● Required task a:
Answer these questions using the ML.NET CLI passage below.
(i) Which command does the tutorial run from the CLI?
(ii) What is the current status of the ML.NET CLI tool, according to the note?
(iii) On which operating systems' command prompts can the ML.NET CLI be run?

....

Analyze sentiment using the ML.NET CLI

Learn how to use ML.NET CLI to automatically generate an ML.NET model and underlying C# code. You provide your dataset and the machine learning task you want to implement, and the CLI uses the AutoML engine to create model generation and deployment source code, as well as the binary model.

In this tutorial, you will do the following steps:

  • Prepare your data for the selected machine learning task
  • Run the 'mlnet auto-train' command from the CLI
  • Review the quality metric results
  • Understand the generated C# code to use the model in your application
  • Explore the generated C# code that was used to train the model

Note

This topic refers to the ML.NET CLI tool, which is currently in Preview, and material may be subject to change. For more information, visit the ML.NET page.

The ML.NET CLI is part of ML.NET and its main goal is to "democratize" ML.NET for .NET developers when learning ML.NET so you don't need to code from scratch to get started.

You can run the ML.NET CLI on any command-prompt (Windows, Mac, or Linux) to generate good quality ML.NET models and source code based on training datasets you provide.

....

● Required task b: Reproduce the records word for word, covering the stretch from the start of the records through the line that contains "coordinates (178, 505).".

● Material for this exercise:
....

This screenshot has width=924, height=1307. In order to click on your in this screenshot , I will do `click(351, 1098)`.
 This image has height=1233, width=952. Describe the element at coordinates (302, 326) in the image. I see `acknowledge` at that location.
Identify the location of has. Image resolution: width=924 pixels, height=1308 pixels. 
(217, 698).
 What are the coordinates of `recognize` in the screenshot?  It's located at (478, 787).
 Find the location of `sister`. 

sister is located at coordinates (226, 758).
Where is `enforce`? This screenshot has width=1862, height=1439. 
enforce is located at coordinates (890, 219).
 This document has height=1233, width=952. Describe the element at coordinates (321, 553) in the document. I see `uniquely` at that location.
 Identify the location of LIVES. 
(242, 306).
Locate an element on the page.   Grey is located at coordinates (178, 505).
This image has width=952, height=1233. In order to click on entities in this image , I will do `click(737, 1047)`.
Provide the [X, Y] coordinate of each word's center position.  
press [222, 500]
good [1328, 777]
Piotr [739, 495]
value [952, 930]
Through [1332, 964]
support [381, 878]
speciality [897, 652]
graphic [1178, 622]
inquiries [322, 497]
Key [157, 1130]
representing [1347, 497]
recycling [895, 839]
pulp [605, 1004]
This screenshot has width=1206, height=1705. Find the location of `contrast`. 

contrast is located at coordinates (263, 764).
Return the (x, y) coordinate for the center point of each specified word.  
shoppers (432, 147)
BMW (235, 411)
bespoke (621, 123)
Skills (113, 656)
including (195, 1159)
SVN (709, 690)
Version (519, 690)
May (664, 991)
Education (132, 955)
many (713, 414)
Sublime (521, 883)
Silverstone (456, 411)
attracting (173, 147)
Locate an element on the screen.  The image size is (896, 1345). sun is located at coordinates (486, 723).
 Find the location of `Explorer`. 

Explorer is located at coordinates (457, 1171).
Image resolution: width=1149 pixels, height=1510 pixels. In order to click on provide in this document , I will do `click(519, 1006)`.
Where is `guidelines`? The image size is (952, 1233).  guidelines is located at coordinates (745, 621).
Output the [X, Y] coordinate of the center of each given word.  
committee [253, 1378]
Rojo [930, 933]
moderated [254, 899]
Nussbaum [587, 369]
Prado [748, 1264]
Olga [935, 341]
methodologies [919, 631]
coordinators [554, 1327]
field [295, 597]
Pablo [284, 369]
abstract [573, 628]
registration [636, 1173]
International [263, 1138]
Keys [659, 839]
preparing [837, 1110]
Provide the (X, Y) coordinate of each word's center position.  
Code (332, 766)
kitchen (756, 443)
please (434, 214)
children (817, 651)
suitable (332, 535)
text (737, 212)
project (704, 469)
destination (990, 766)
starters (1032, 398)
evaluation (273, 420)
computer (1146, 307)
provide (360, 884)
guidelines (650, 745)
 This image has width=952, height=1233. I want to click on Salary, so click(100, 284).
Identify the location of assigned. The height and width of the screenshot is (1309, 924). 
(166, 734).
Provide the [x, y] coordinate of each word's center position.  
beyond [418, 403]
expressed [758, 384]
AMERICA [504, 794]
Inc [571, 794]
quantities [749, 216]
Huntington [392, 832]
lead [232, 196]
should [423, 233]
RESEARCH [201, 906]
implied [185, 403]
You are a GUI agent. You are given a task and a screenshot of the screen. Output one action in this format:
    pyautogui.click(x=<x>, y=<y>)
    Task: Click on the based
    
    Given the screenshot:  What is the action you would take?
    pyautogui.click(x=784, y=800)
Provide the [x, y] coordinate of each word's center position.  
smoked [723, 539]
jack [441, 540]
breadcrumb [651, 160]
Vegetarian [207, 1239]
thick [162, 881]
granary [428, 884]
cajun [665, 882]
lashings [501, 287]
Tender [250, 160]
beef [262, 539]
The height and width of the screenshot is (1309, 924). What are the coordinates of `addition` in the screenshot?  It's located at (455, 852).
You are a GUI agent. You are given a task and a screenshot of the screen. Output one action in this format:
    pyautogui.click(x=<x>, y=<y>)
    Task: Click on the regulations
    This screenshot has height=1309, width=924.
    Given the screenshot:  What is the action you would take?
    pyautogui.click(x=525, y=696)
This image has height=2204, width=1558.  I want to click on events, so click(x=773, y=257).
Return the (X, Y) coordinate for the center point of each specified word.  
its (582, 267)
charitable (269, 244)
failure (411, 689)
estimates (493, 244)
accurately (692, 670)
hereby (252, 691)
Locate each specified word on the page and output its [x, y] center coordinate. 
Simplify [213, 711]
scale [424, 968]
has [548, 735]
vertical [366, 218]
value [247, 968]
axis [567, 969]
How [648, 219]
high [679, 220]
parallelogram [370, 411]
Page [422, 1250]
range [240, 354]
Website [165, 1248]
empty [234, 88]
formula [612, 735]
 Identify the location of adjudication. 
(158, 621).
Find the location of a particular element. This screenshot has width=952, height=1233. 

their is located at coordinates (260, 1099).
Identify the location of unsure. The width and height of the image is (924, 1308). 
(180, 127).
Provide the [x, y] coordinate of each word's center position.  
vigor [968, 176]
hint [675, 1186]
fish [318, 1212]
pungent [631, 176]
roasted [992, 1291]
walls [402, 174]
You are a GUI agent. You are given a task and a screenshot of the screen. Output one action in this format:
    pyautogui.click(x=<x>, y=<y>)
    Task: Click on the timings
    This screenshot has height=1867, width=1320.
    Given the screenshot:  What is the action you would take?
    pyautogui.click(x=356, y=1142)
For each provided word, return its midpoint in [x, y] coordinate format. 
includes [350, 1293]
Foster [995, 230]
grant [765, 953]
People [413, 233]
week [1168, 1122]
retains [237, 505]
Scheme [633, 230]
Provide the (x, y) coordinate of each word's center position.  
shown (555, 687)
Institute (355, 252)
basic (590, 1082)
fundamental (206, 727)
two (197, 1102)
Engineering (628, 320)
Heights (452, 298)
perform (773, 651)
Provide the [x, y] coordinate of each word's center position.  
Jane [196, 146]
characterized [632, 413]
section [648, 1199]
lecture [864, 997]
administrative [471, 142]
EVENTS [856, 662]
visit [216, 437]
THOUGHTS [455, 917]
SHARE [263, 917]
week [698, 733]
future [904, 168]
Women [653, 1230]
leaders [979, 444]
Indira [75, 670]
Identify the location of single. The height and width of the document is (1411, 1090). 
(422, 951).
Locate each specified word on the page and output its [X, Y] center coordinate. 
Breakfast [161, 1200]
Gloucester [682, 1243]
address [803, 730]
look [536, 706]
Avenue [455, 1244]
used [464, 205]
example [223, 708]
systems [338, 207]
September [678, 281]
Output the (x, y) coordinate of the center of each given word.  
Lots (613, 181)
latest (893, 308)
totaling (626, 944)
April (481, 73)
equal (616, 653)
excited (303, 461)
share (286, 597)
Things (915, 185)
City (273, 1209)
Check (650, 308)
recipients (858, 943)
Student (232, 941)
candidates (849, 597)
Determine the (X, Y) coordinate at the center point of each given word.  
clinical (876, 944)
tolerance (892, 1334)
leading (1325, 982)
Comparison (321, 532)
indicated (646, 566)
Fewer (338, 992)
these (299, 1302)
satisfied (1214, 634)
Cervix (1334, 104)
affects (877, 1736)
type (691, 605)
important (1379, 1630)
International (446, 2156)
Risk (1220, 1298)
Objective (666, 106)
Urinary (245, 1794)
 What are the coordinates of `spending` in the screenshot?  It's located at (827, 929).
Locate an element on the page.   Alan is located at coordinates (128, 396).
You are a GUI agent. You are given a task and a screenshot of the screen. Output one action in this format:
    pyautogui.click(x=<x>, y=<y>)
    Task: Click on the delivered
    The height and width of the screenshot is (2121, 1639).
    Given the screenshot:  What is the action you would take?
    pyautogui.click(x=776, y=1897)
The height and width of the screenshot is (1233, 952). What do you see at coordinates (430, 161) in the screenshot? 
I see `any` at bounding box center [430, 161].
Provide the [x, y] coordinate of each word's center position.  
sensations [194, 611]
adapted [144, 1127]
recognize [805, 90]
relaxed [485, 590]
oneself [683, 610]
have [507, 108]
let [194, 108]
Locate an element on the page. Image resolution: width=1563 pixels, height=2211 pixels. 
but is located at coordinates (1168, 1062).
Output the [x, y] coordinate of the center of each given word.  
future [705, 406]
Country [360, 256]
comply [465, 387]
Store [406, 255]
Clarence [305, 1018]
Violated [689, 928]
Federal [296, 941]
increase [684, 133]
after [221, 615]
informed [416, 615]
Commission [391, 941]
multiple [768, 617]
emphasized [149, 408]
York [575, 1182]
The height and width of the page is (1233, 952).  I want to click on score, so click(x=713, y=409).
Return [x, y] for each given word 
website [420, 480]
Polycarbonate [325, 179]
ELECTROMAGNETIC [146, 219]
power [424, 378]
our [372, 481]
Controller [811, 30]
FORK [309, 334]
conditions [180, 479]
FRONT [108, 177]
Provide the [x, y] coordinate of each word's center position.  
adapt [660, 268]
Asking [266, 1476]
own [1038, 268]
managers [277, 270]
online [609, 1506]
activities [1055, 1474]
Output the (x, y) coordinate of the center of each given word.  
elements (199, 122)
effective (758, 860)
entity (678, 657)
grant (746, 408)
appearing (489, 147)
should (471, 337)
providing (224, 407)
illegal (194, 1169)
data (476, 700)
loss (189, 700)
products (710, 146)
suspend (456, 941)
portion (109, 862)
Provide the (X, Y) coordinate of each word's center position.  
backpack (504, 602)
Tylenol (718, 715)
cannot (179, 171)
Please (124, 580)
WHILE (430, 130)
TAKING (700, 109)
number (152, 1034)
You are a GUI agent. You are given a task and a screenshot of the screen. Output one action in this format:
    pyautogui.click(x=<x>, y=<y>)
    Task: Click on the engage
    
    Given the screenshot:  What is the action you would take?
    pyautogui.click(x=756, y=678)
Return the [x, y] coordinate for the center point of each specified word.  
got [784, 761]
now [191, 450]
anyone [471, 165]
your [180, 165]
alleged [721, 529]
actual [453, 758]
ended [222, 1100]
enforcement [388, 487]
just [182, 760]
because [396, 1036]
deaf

....

● Written solution a:
(i) The 'mlnet auto-train' command.
(ii) It is currently in Preview.
(iii) Windows, Mac, or Linux.

● Written solution b:
This screenshot has width=924, height=1307. In order to click on your in this screenshot , I will do `click(351, 1098)`.
 This image has height=1233, width=952. Describe the element at coordinates (302, 326) in the image. I see `acknowledge` at that location.
Identify the location of has. Image resolution: width=924 pixels, height=1308 pixels. 
(217, 698).
 What are the coordinates of `recognize` in the screenshot?  It's located at (478, 787).
 Find the location of `sister`. 

sister is located at coordinates (226, 758).
Where is `enforce`? This screenshot has width=1862, height=1439. 
enforce is located at coordinates (890, 219).
 This document has height=1233, width=952. Describe the element at coordinates (321, 553) in the document. I see `uniquely` at that location.
 Identify the location of LIVES. 
(242, 306).
Locate an element on the page.   Grey is located at coordinates (178, 505).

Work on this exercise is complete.